### WORK INSTRUCTIONS
Convert the part of the records that opens with the line containing "Identify the location" and runs through the end of the records into a Markdown table with the columns Row and Line. Number each line in Row, skip blank lines, and leave the pictures out.

Dataset entries:

━━━━━━

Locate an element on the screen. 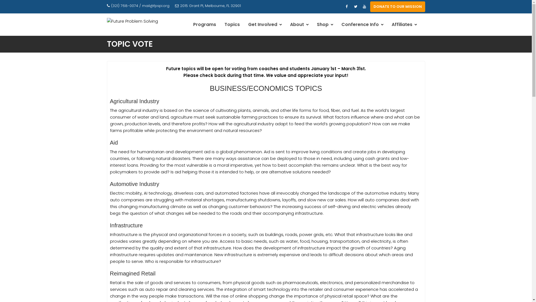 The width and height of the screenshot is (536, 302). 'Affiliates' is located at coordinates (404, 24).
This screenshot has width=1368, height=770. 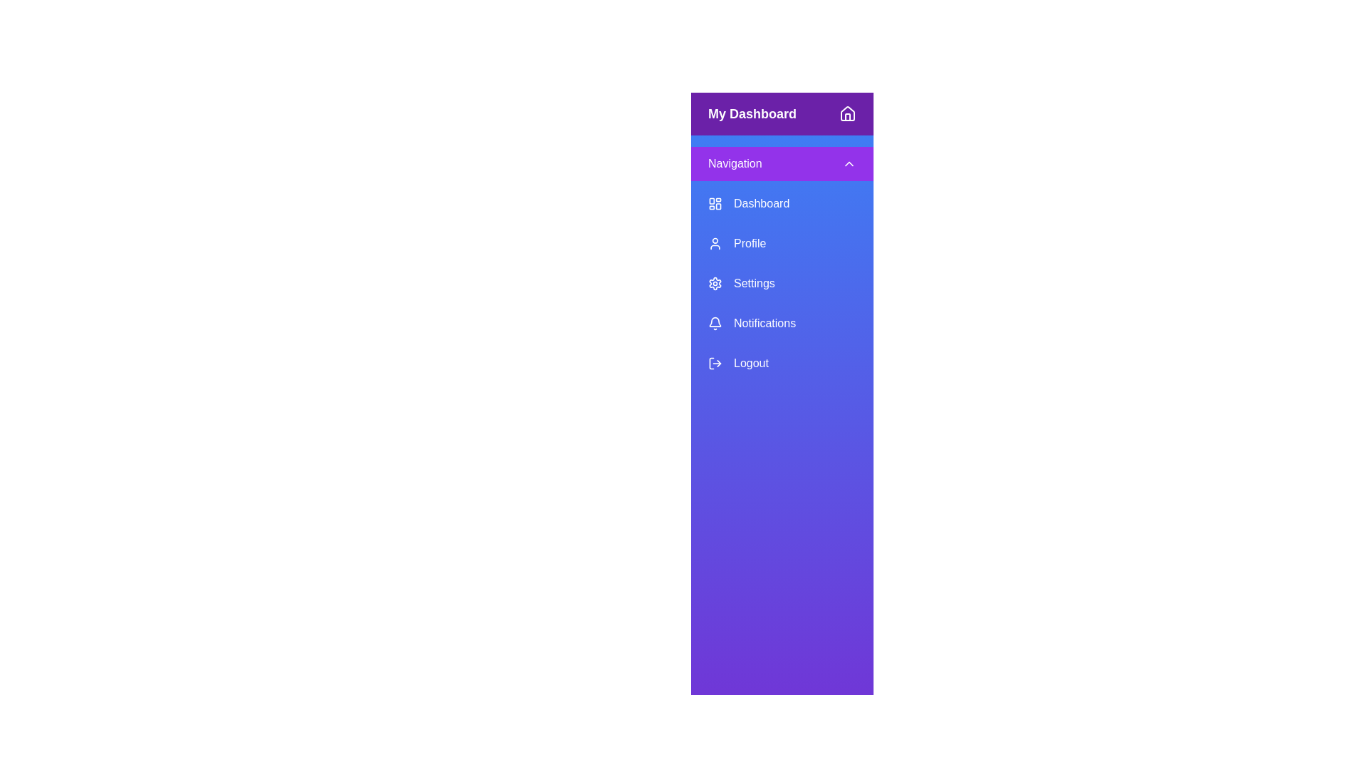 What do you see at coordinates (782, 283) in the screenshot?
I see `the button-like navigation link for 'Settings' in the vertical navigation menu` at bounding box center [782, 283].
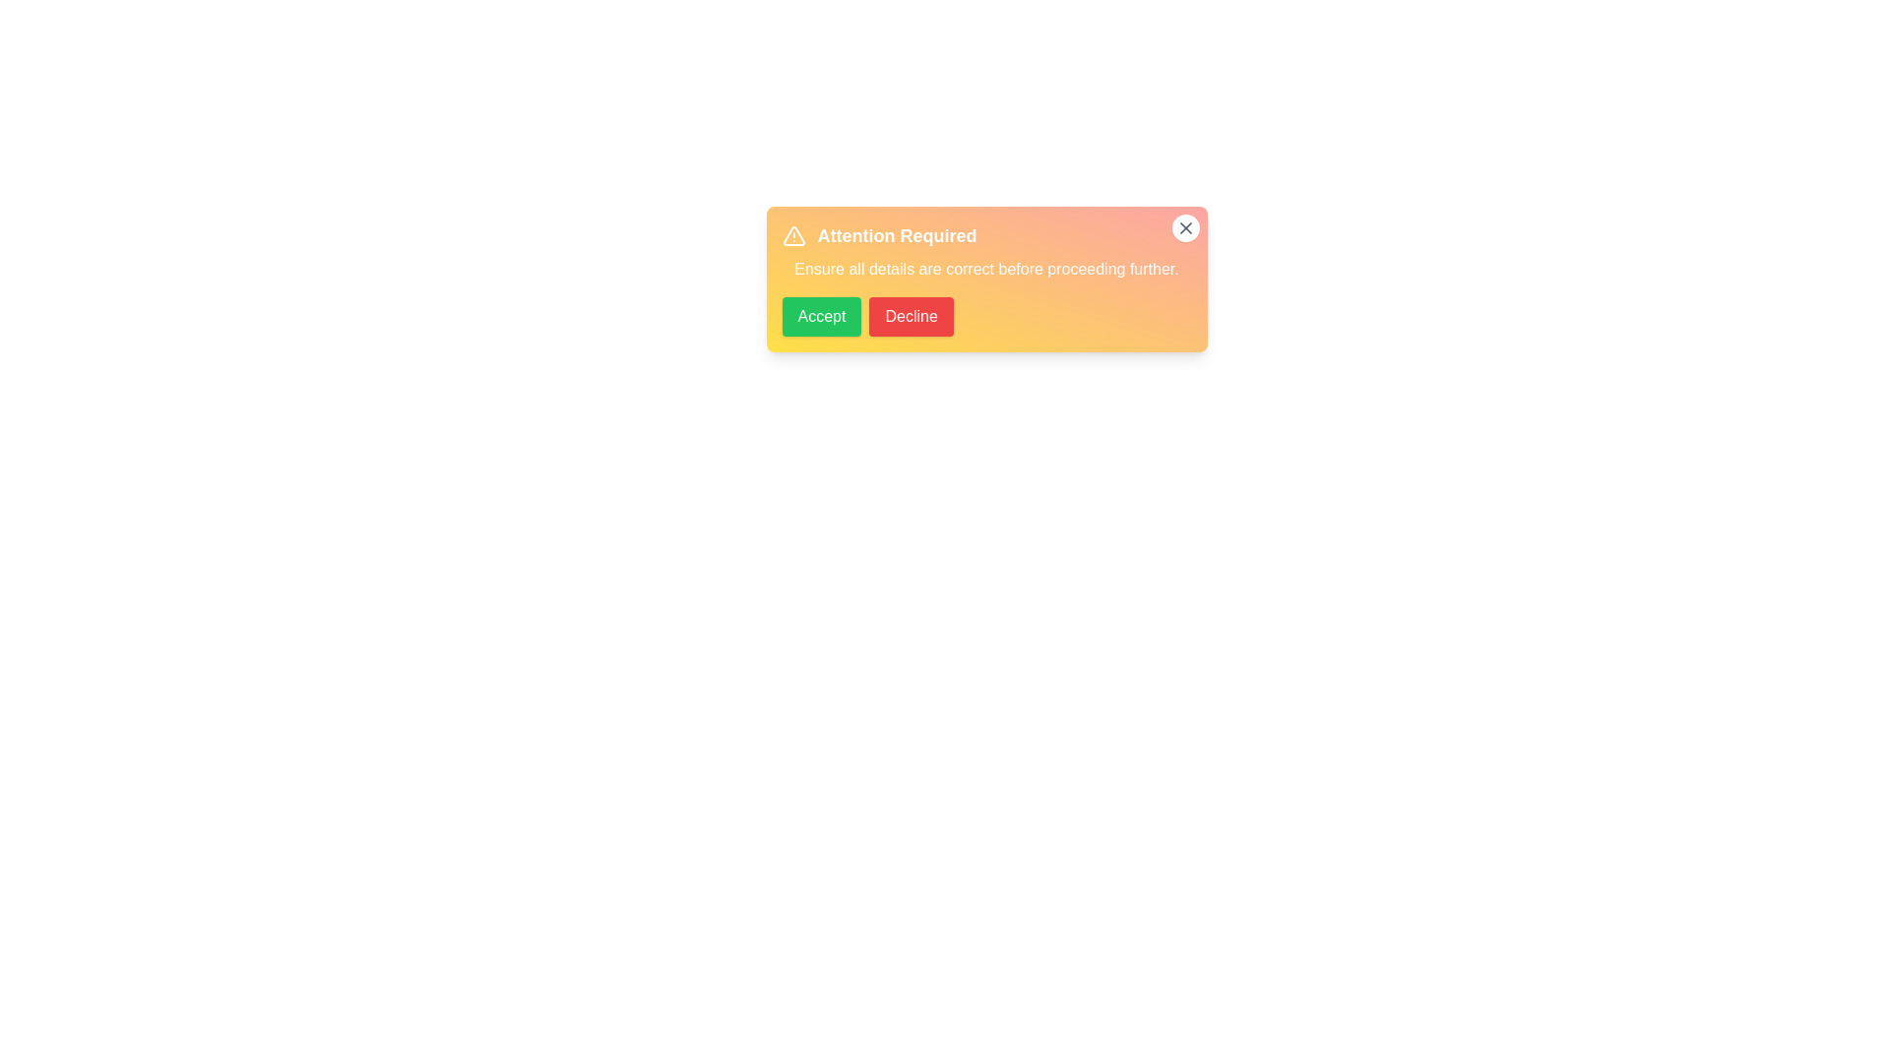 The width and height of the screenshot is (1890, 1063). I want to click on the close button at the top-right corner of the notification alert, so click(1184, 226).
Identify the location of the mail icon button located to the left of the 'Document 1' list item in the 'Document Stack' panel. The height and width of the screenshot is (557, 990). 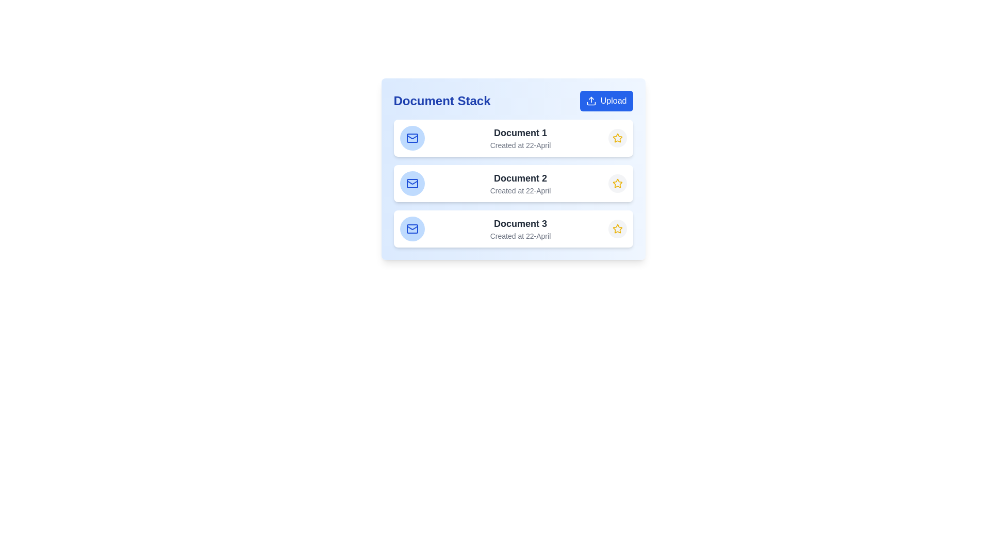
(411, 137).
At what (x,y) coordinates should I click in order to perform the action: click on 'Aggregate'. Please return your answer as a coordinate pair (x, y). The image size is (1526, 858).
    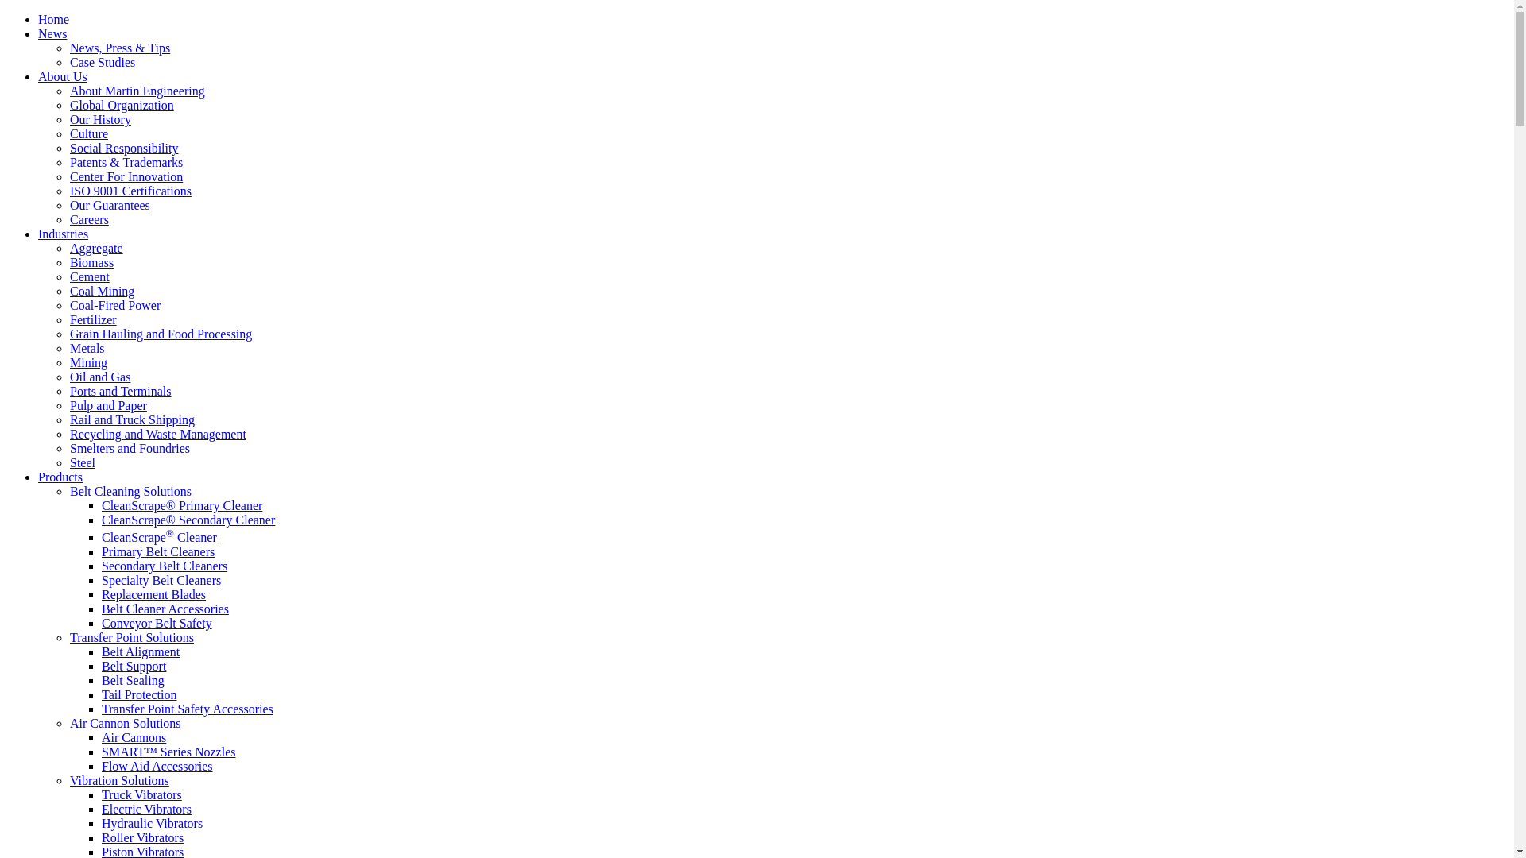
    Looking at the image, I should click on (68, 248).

━━━━━━

### RESULT BELOW
| Row | Line |
|---|---|
| 1 | Identify the location of the mail icon button located to the left of the 'Document 1' list item in the 'Document Stack' panel. The height and width of the screenshot is (557, 990).  |
| 2 | (411, 137). |
| 3 | At what (x,y) coordinates should I click in order to perform the action: click on 'Aggregate'. Please return your answer as a coordinate pair (x, y). The image size is (1526, 858). |
| 4 |     Looking at the image, I should click on (68, 248). |